» **Extracted text**
*****

Its a great show, the weather forecast sounds fine. I just finished loading my car, Ill be on the road at 7:00AM Thursday.


----------



## zeeprogrammer (Jan 17, 2010)

Went to the show! My first time.

First the apologies...I was not prepared. I should have made a list from this thread of the people who said they were going so I could have remembered the names. As it was, I only found Tin Falcon (because I'd met him before) and I met 'ironman 64'? (Trying to find you on the forum but I'm thinking I may have the name wrong?) I think there were two other vendors booths I didn't realize were HMEM members until I went through this thread this morning. And I wish I'd caught up with you others.

I should also have taken along my little voice recorder (or posted this when I got back when everything was more fresh.) I've posted most of the pictures I took...but I have no details.

Some of the pictures are duplicates because I couldn't tell how good the pic was. My new glasses are not right. :- Some of the pics are just to remind me of an idea.

I thought there would be nametags and was planning to use that to identify myself. But there were none...so this is what I had...







The 'Z' button was from a project named 'ZT' at work. No relationship to me. ;D
The M&M man was also a pin from work from the makers. Now that I found it...you (Dean et.al.) can expect to see it in more pictures.

*****

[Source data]
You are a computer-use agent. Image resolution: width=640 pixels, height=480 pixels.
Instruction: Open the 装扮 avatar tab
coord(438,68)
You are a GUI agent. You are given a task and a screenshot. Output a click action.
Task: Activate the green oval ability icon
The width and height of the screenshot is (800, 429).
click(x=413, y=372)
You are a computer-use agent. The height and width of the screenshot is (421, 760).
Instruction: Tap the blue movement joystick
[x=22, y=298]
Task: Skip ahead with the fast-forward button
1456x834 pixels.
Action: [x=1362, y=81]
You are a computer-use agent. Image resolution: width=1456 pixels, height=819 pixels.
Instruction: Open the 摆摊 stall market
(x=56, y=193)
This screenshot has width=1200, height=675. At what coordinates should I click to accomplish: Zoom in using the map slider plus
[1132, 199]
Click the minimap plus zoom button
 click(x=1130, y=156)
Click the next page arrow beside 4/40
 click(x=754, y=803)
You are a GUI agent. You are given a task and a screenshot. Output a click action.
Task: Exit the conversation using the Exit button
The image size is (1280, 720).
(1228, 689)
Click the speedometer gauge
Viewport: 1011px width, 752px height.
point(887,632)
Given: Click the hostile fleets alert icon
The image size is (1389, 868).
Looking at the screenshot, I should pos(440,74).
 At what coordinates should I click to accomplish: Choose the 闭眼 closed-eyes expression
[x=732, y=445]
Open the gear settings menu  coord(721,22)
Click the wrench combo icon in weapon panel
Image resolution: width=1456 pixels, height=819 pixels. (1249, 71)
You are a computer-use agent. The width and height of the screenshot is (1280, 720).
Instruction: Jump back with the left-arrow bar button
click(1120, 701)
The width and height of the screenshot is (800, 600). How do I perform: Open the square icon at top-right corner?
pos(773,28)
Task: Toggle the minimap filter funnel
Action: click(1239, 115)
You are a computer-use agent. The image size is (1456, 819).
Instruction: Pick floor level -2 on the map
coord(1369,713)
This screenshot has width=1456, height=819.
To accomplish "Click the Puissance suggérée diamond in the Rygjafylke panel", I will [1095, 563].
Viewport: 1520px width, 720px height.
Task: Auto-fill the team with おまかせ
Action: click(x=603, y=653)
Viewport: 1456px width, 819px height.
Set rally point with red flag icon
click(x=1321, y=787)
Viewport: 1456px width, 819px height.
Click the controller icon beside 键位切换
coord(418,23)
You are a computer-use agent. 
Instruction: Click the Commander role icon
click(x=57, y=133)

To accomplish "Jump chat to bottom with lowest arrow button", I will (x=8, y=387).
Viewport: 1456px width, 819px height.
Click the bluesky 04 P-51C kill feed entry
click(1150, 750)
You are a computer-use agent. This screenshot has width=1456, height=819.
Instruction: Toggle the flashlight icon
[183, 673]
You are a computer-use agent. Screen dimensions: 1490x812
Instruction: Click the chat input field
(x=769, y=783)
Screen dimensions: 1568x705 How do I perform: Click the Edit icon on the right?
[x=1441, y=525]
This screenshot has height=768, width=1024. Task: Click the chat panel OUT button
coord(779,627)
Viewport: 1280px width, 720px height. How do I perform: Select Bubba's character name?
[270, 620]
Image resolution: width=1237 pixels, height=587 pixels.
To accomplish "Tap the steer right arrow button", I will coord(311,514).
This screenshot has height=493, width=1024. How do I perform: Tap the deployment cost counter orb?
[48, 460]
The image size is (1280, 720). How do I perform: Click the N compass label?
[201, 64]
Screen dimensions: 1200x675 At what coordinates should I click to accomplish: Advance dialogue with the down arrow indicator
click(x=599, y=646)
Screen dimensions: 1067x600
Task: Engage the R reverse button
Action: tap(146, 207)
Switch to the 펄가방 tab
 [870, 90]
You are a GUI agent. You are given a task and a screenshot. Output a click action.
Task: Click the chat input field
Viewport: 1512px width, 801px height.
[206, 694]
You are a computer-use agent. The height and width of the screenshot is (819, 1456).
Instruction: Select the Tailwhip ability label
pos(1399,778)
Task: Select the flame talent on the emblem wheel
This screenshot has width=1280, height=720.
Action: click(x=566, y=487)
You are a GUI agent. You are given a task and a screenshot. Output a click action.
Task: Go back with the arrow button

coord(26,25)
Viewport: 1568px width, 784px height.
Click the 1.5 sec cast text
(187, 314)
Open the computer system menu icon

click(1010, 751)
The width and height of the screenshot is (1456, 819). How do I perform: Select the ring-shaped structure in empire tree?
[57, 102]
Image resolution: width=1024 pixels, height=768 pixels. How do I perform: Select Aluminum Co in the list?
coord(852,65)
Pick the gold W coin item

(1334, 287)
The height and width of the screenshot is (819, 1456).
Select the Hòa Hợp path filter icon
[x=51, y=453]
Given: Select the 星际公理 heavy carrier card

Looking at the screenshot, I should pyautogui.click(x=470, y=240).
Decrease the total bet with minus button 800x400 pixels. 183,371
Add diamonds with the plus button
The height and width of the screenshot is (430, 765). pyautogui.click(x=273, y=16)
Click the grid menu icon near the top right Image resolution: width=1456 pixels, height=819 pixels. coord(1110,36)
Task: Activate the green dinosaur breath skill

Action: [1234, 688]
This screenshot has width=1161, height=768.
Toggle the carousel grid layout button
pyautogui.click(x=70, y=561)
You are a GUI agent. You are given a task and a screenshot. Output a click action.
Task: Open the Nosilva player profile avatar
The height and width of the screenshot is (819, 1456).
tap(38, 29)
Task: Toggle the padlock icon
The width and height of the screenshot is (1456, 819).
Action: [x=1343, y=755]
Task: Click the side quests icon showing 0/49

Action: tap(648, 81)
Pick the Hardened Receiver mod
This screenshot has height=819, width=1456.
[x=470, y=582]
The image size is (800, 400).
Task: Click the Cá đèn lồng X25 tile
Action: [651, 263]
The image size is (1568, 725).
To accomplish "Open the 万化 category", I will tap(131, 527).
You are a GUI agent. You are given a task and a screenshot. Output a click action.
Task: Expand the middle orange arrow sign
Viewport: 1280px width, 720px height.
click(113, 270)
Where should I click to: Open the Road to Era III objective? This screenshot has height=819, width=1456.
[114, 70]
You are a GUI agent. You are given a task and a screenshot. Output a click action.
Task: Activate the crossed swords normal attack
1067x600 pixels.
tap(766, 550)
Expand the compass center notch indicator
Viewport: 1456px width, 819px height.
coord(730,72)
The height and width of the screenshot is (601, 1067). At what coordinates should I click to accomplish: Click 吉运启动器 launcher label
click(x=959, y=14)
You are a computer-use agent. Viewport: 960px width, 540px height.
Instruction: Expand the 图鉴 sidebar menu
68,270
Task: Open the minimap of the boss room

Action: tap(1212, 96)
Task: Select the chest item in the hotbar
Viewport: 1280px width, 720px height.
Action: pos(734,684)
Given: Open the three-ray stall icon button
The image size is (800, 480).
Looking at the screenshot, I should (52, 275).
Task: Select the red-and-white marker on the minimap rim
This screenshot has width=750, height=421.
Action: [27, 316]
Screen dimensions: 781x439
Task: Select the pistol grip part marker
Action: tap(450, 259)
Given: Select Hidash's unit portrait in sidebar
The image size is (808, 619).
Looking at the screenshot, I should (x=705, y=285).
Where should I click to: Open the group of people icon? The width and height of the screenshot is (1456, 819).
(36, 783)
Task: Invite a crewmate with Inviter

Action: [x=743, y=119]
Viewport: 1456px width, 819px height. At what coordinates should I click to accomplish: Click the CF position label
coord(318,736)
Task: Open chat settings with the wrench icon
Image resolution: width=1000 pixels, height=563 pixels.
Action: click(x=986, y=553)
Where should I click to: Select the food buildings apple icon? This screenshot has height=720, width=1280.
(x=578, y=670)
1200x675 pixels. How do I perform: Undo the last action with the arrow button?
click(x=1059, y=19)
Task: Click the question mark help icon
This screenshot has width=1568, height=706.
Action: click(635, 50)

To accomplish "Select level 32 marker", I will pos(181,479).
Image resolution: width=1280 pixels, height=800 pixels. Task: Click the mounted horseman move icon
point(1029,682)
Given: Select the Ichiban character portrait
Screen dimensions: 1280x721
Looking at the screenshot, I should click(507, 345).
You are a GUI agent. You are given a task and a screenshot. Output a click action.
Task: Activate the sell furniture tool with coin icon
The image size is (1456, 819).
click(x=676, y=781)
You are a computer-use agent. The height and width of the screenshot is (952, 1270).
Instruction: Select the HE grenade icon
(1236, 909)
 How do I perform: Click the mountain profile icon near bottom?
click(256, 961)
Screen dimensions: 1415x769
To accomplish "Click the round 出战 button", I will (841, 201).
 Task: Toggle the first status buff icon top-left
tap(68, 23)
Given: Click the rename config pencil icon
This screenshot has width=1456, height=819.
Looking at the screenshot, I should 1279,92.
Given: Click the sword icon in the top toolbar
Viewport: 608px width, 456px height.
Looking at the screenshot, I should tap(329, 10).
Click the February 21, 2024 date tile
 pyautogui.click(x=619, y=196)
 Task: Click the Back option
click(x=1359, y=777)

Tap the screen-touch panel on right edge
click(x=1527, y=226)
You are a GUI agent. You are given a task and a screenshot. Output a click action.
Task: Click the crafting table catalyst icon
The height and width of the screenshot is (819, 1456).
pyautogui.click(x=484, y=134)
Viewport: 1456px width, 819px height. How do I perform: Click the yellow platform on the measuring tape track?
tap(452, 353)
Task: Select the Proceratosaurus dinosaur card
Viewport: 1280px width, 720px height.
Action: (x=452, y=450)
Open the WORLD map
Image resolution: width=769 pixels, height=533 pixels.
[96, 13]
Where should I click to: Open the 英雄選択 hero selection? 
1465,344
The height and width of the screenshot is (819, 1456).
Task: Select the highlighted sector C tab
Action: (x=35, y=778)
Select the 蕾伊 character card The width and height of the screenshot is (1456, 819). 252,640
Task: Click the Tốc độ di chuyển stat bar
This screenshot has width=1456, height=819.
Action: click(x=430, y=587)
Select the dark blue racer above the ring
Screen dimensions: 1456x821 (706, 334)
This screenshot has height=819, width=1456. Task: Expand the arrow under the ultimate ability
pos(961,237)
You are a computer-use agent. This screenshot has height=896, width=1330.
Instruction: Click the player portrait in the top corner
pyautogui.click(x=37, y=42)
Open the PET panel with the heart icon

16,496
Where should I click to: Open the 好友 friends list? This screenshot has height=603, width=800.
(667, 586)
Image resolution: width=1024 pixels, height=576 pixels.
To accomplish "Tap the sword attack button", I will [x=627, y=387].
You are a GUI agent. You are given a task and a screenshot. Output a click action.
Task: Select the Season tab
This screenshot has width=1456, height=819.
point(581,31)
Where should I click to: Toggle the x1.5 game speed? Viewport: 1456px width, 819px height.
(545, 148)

*****

» **Exercise instructions**
a: Repeat the part of the forum thread that begins at the words "## zeeprogrammer (Jan" and stops after the words "with you others.".
b: Switch "Instruction" to "Directive" in the rows, beginning at the start of the rows and stopping after the line that contains "click(x=1130, y=156)". Give only those lines, with nothing else changed.

» **Exercise solutions**
a:
## zeeprogrammer (Jan 17, 2010)

Went to the show! My first time.

First the apologies...I was not prepared. I should have made a list from this thread of the people who said they were going so I could have remembered the names. As it was, I only found Tin Falcon (because I'd met him before) and I met 'ironman 64'? (Trying to find you on the forum but I'm thinking I may have the name wrong?) I think there were two other vendors booths I didn't realize were HMEM members until I went through this thread this morning. And I wish I'd caught up with you others.

b:
You are a computer-use agent. Image resolution: width=640 pixels, height=480 pixels.
Directive: Open the 装扮 avatar tab
coord(438,68)
You are a GUI agent. You are given a task and a screenshot. Output a click action.
Task: Activate the green oval ability icon
The width and height of the screenshot is (800, 429).
click(x=413, y=372)
You are a computer-use agent. The height and width of the screenshot is (421, 760).
Directive: Tap the blue movement joystick
[x=22, y=298]
Task: Skip ahead with the fast-forward button
1456x834 pixels.
Action: [x=1362, y=81]
You are a computer-use agent. Image resolution: width=1456 pixels, height=819 pixels.
Directive: Open the 摆摊 stall market
(x=56, y=193)
This screenshot has width=1200, height=675. At what coordinates should I click to accomplish: Zoom in using the map slider plus
[1132, 199]
Click the minimap plus zoom button
 click(x=1130, y=156)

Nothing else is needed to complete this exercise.